Our Thesis
Advancements in AI are fundamentally driven by progress in its three core pillars: data, compute, and algorithms. Innovations in any of these areas have the potential to significantly influence the development and scalability of AI systems. In the sections below, we explore key trends and technologies shaping these pillars and their transformative impact on the future of AI.
Future of LLM Inference is in cloud
Leading researchers believe that the techniques powering OpenAI's recently released O1 model could reshape the AI arms race and redefine the resources AI companies rely on—ranging from energy consumption to the ever-growing demand for powerful GPUs.
The key innovation driving this shift is “test-time compute,” a technique that enhances model output during the inference phase—the stage when models are actively used. Rather than immediately selecting a single answer, this approach enables models to generate and evaluate multiple possibilities in real-time, ultimately generating the most optimal outcome.
This shift will move us from a world of massive pre-training clusters toward inference clouds, which are distributed cloud-based servers for inference.
Scaling pre-trained models now depends on access to private data
Until recently, the primary bottleneck for scaling AI systems has been procuring GPU chips which are rapidly increasing in supply.
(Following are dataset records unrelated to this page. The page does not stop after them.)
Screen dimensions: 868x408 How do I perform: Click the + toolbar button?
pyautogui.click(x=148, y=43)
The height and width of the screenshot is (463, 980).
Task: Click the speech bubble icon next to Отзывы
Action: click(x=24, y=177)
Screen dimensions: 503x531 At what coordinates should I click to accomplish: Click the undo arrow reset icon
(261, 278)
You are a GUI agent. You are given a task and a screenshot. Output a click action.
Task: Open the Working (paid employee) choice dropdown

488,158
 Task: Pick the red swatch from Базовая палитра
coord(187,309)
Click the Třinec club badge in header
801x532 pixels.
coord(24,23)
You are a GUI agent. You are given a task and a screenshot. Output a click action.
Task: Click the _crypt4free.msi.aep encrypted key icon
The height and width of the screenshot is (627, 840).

But now the most critical input, for scaling AI is the availability of new training datasets. The most powerful AI systems to date—GPT-4o—have been trained on trillions of words of human-generated text scraped from the internet. However, this finite pool of publicly available data raises a pressing issue: Could the shortage of high-quality training data become the primary bottleneck to scaling? This is what Ilya Sutskever, co-founder of AI labs Safe Superintelligence (SSI) and OpenAI says:
“Results from scaling up pre-training - the phase of training an AI model that uses a vast amount of unlabeled public data to understand language patterns and structures - have plateaued”
To overcome this limitation, access to high-quality, private datasets is becoming increasingly important. This shift underscores the need for innovative approaches to leverage untapped data sources, ensuring continued progress in AI development.
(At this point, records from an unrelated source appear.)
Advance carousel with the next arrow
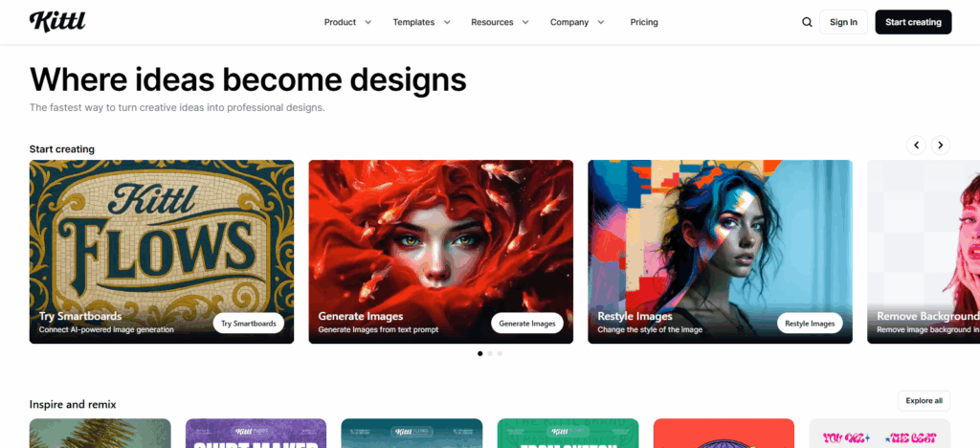This screenshot has height=448, width=980. pyautogui.click(x=941, y=146)
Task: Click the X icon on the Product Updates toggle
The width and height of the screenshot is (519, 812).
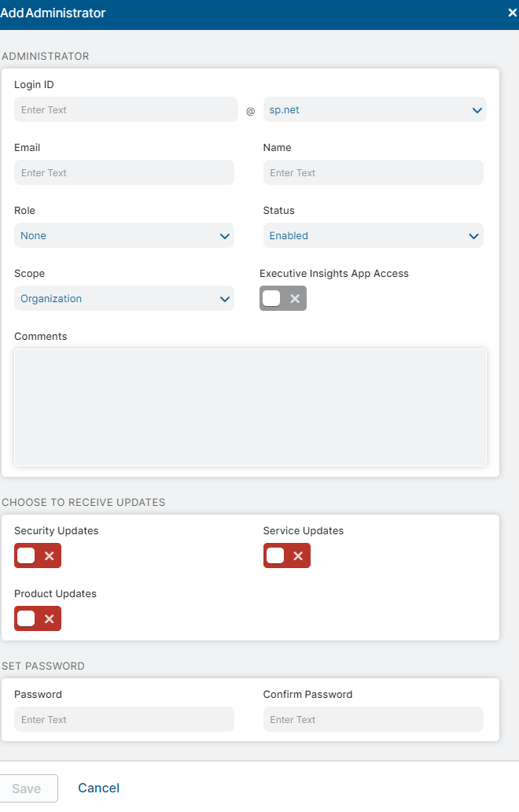Action: tap(47, 618)

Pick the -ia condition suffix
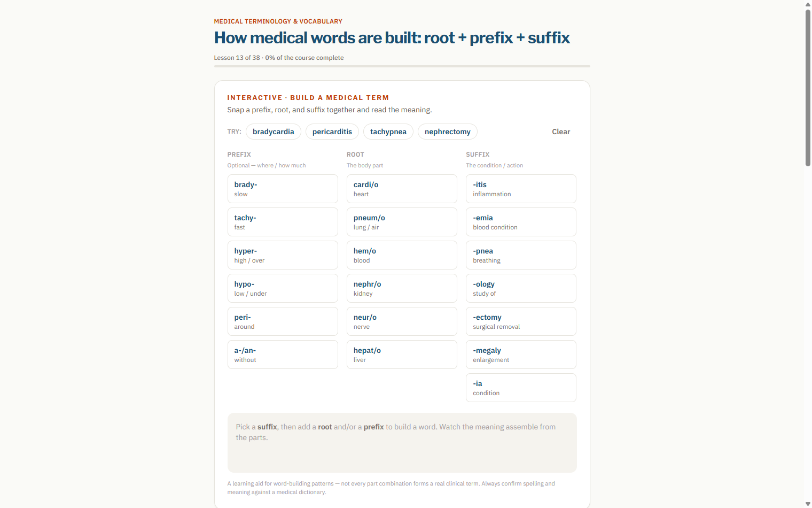[x=521, y=388]
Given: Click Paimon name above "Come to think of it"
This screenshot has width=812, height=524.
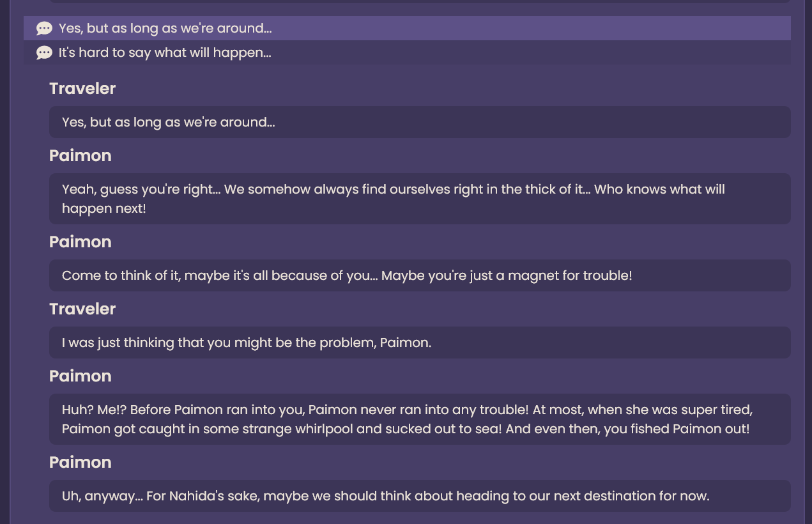Looking at the screenshot, I should (x=80, y=242).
Embodied AI will be the catalyst for accelerating privacy-preserving AI
Given the computational and energy demands, compute is shifting away from end-users or target applications of large language models (LLMs). A notable example in the consumer space is the recent launch of Apple Intelligence, which leverages homomorphic encryption to perform complex machine learning computations securely in the cloud. Embodied AI systems may process inputs such as voice commands, video streams, biometric data, and environmental signals. To build trust and comply with stringent privacy regulations, embodied AI would require advanced privacy-preserving inference techniques that safeguard user data while enabling real-time computations. Looking ahead, future AI models will embrace architectures tailored to meet the privacy, performance, and scalability needs of embodied AI. These innovations will ensure secure, efficient, and context-aware operations that align with the dynamic requirements of real-world applications.
FHE accelerator chips are atleast 3-4 years away but even those will fall short
Currently, several research teams are exploring FPGA-based implementations of the tFHE circuit to accelerate arithmetic and bootstrapping operations. Some companies are also working on ASIC designs, specifically tailored to enhance arithmetic operations and bootstrapping, with projections targeting 2027 for public availability. However, FHE chips may face several challenges: Transformers’ Computational Complexity: Arithmetic operations are just a small subset of the linear operations within a transformer block. Beyond these, transformers also include numerous non-linear components, such as Softmax and Activation functions like GeLU or ReLU in feed-forward networks, which are even more computationally intensive under FHE. Speed Acceleration Limitation: FHE accelerator chips are projected to have at least a magnitude of improvement in speed, but even for a small LLM model, achieving the throughput necessary for real-time inference remains an ambitious goal. FHE needs at-least another 3-4 magnitude of acceleration before becoming viable for any AI-based application.